Marco Maciel tenta evitar manobra governista de votar CPMF direto no plenário
GABRIELA GUERREIRO
da Folha Online, em Brasília
O presidente da CCJ (Comissão de Constituição e Justiça) do Senado, Marco Maciel (DEM-PE), protocolou nesta sexta-feira ofício na Mesa Diretora da Casa para impedir manobra da base aliada do governo capaz de levar direto para o plenário a votação da proposta que prorroga a CPMF (Contribuição Provisória sobre Movimentação Financeira) até 2011.
No ofício, Maciel pede a prorrogação por mais 30 dias do prazo para que a comissão analise a matéria --o que na prática inviabiliza que a proposta siga direto para o plenário.
Reportagem publicada pela Folha afirma que, diante da possibilidade de sair derrotado na votação da CPMF na CCJ, o governo se articula nos bastidores para levar a votação diretamente para o plenário.
Para isso, usaria uma brecha no regimento da Casa que permite a qualquer integrante da base do governo na comissão argumentar que o prazo de tramitação da PEC (Proposta de Emenda Constitucional) que trata da CPMF excedeu o prazo de 30 dias --por isso poderia ser remetida ao plenário.
Apesar do requerimento, Maciel disse que não pretende prorrogar os trabalhos da comissão por mais 30 dias para analisar a CPMF --embora na prática o ofício já autorize a prorrogação automática.
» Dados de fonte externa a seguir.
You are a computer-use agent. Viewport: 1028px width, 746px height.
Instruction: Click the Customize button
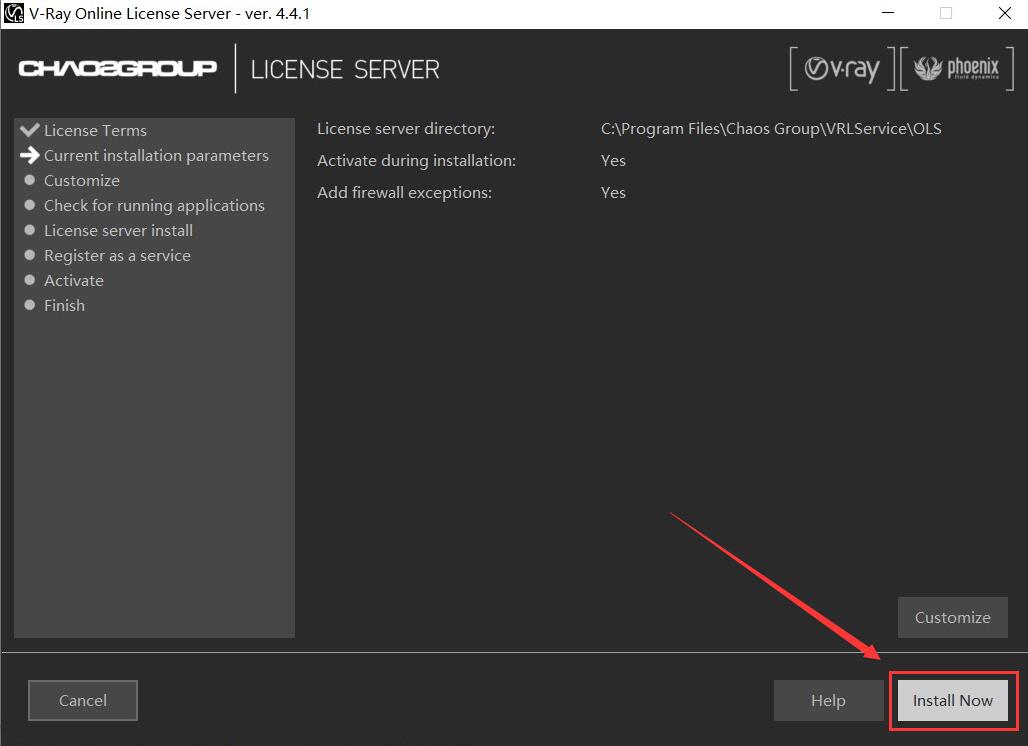[952, 617]
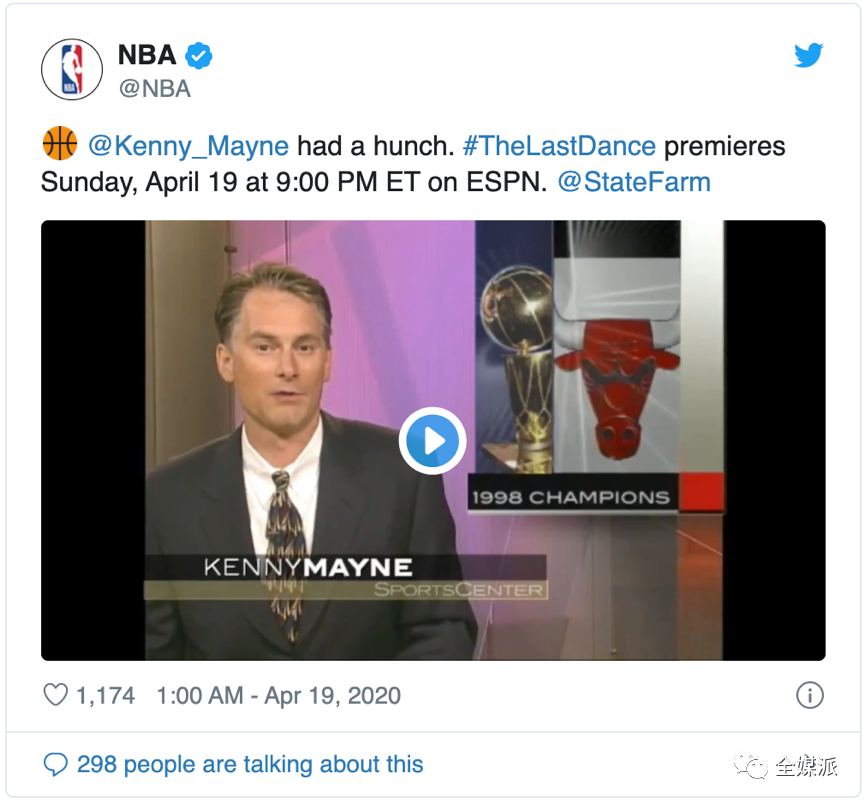
Task: Click the basketball emoji in tweet
Action: [60, 143]
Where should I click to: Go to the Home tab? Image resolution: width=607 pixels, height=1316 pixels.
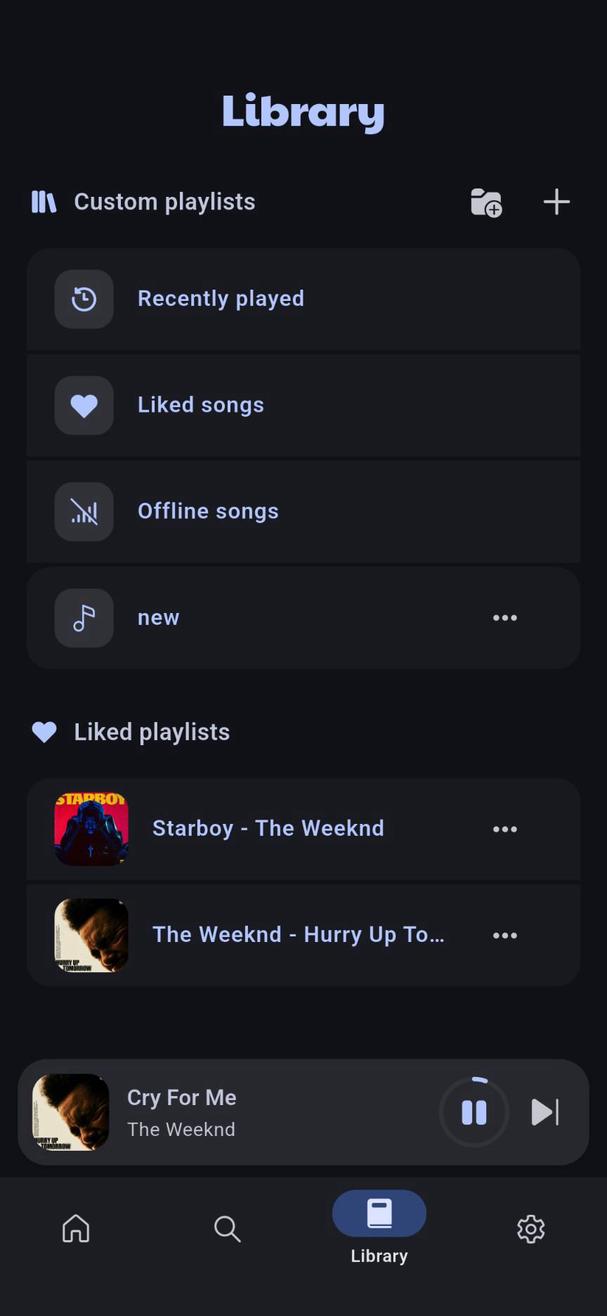coord(75,1228)
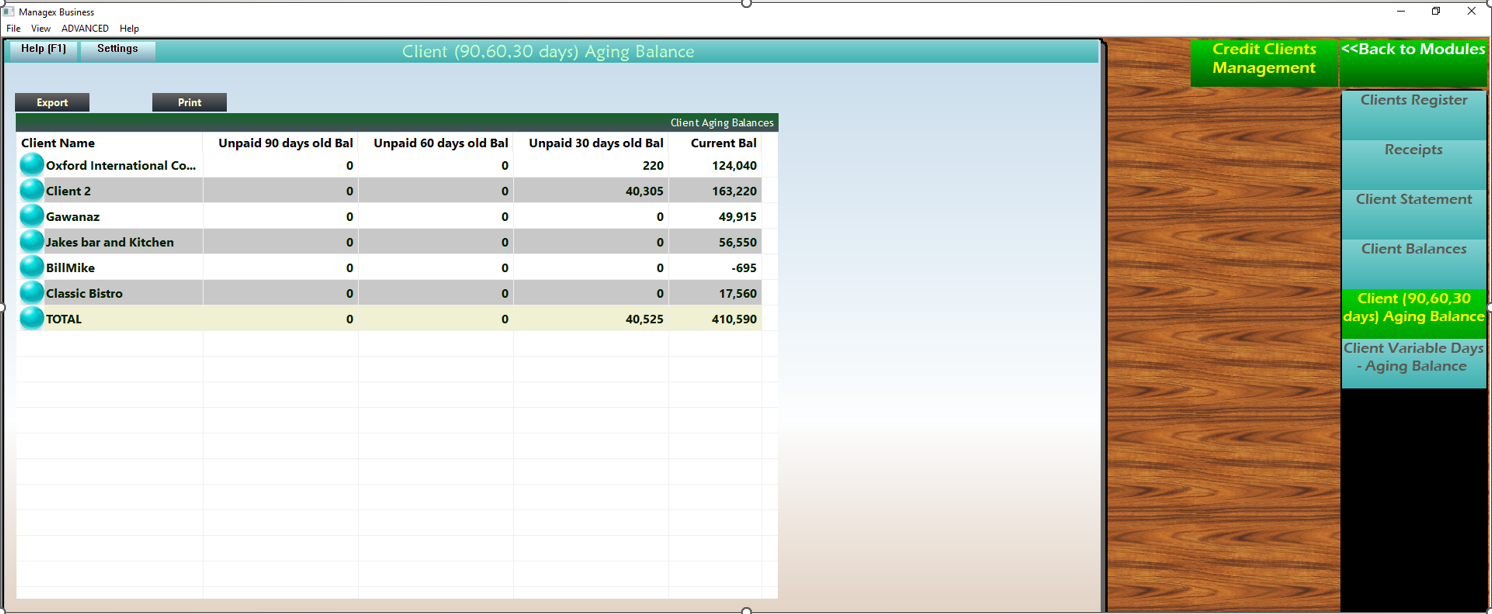Screen dimensions: 1492x614
Task: Click the icon next to BillMike
Action: (30, 267)

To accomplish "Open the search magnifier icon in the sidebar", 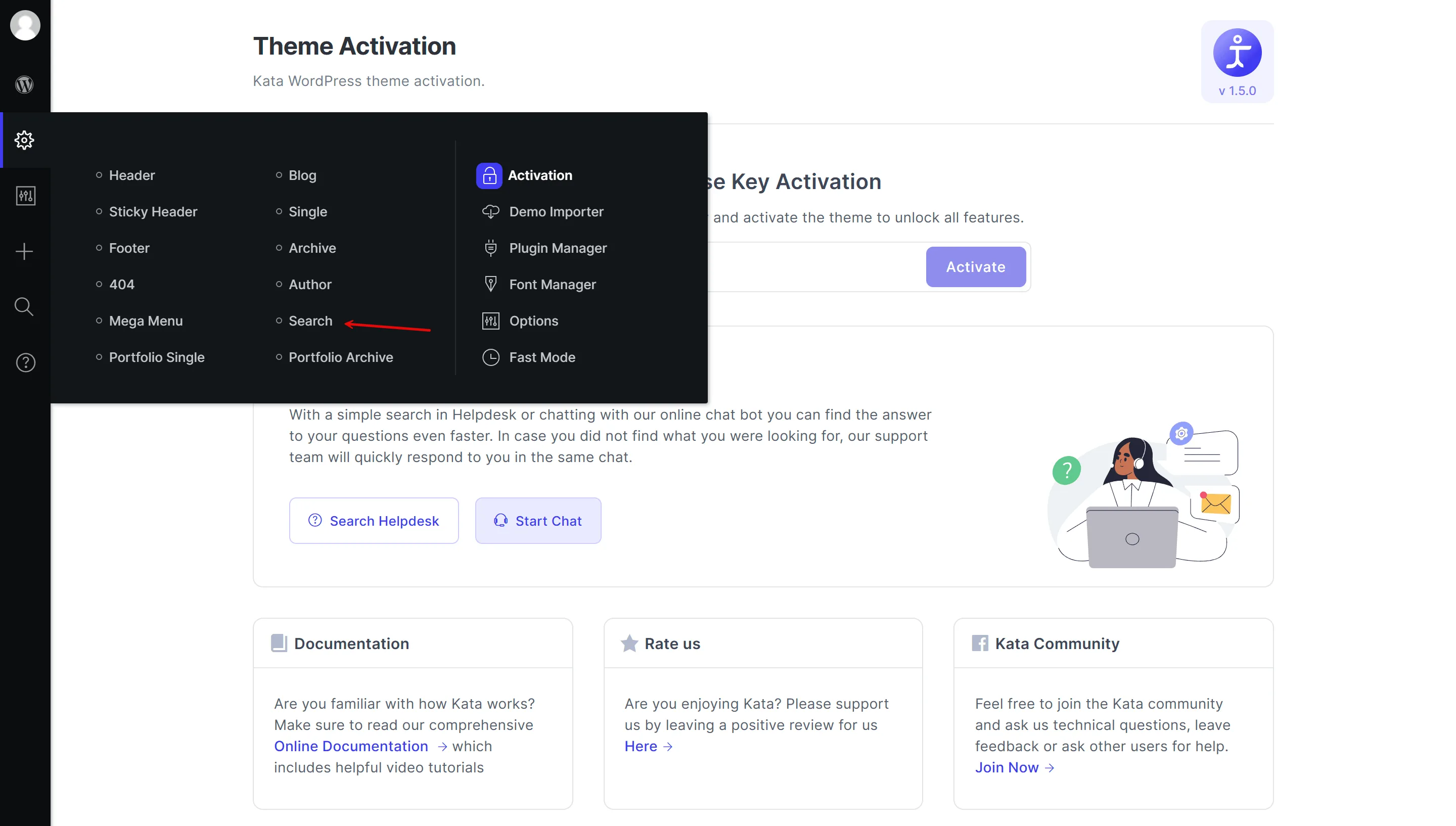I will click(x=24, y=307).
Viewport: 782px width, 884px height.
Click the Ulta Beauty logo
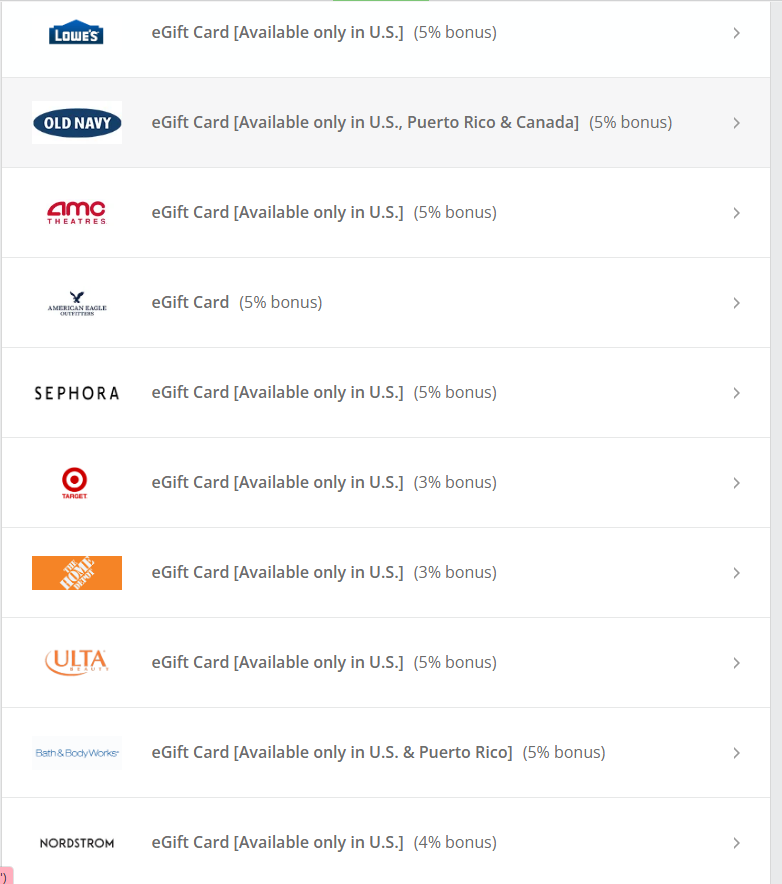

O senador vai agir somente se o governo quebrar o acordo firmado com a oposição para que a matéria seja apreciada na CCJ.
Interlocutores de Maciel afirmaram que o senador agiu de forma "preventiva" para evitar que a matéria não seja votada na comissão.
Se a matéria seguir diretamente para o plenário --como estariam articulando os governistas-- o presidente interino da Casa, Tião Viana (PT-AC), teria que designar um novo relator e fixar o prazo de cinco sessões deliberativas (com votações) para a discussão do tema no plenário.
Críticas
A relatora da prorrogação da CPMF na CCJ, senadora Kátia Abreu (DEM-TO), comemorou a decisão de Maciel porque considera que o governo manobra nos bastidores para evitar a votação na comissão.
"Os bochichos nos levam a acreditar que o governo está manobrando. Essa reunião está marcada há mais de dez dias e estão esvaziando. A gente está fazendo um negócio limpo", disse a relatora.